The mother of one of my girlfriend chums w...

The mother of one of my girlfriend chums was Hattie Parsons Page. Hattie was a non-conformist who homesteaded in Oklahoma as a young single woman. By coincidence, the adjoining homestead was owned by a bachelor.

John Page seemed generations older than Hattie. He was a soft spoken, easygoing man. Hattie married him, and they had three children -- two boys and a girl, Catherine, who was my age. Several years later, they moved to our community. So slow moving was John that neighbors said, “Page’s corn sprouts before he gets his team of horses to the end of the row.”

I now know that part of the reason for my friendship with Catherine was to be closer to Hattie. I admired Hattie’s style of “do your own thing” and was proud that she entered the University of Missouri’s School of Journalism at the advanced age of 38 years. Other students stared at her on campus. Hattie didn’t care.
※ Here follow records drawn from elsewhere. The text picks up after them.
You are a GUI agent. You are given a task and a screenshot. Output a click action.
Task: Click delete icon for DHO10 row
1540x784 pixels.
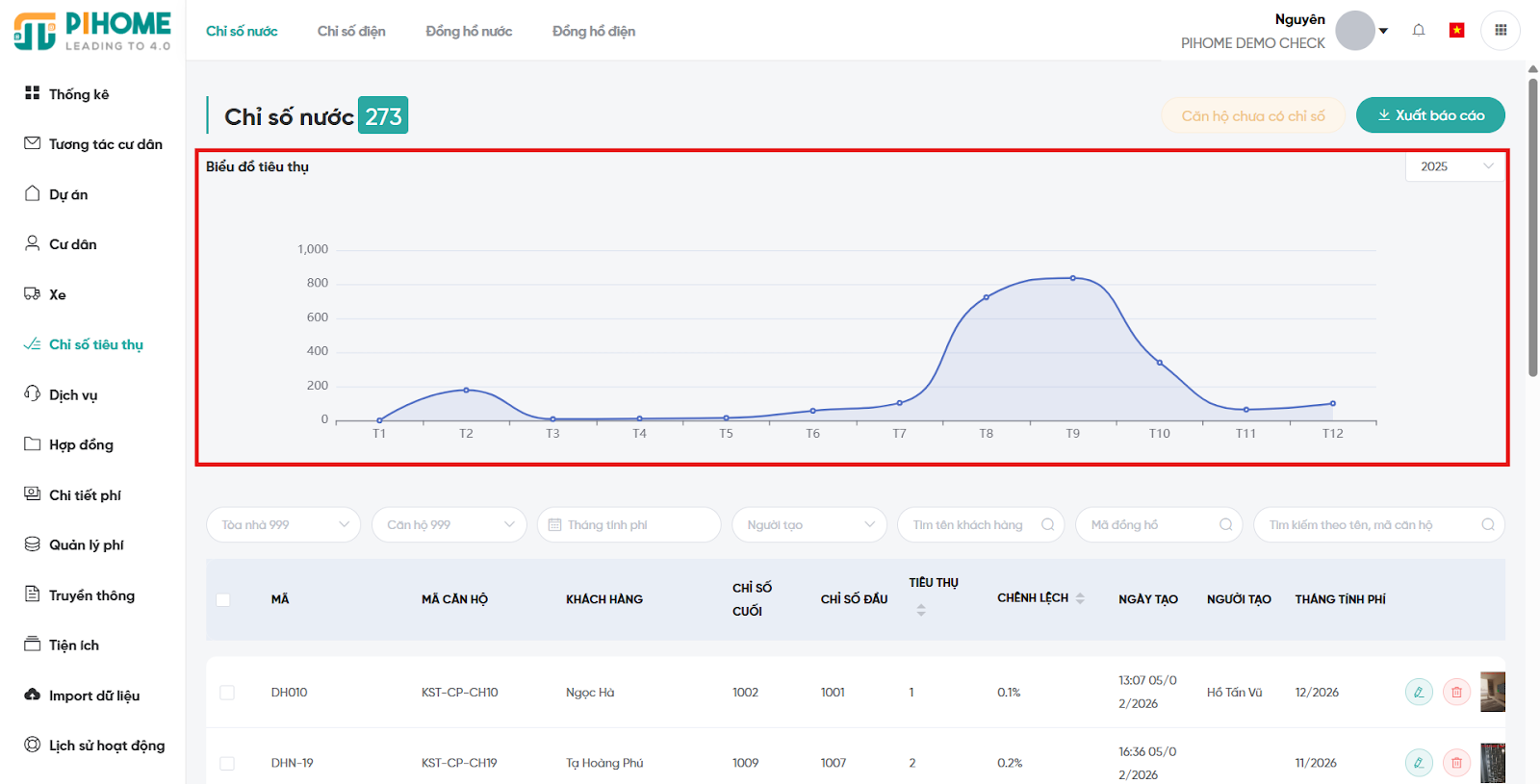(x=1456, y=692)
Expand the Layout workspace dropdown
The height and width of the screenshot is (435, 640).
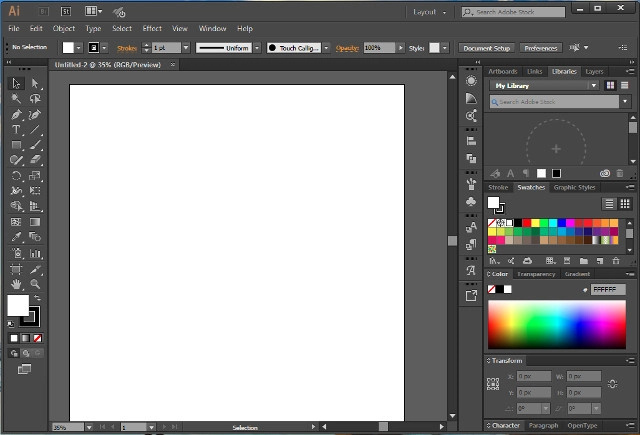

Her early education was at a girls school in Liberty in the 1800s. She told of trimming her own lamp wicks and filling the lamps with coal oil. She carried coal and tended the fire in a little stove in her dormitory room. The “facilities” were out back, reached by going down a “path to the bath.” She pumped water from a well, carried it to her room and heated it on the little stove. She then bathed from a pitcher and bowl.

The home on their farm was one of the earliest two-story brick buildings built in Boone County. The first owner, Tom Turner, brought slaves to help burn the bricks from clay dug on the land. Plaster was made from burning limestone rocks from the creek. Beautiful doors and other woodwork was fashioned from walnut trees from the woods.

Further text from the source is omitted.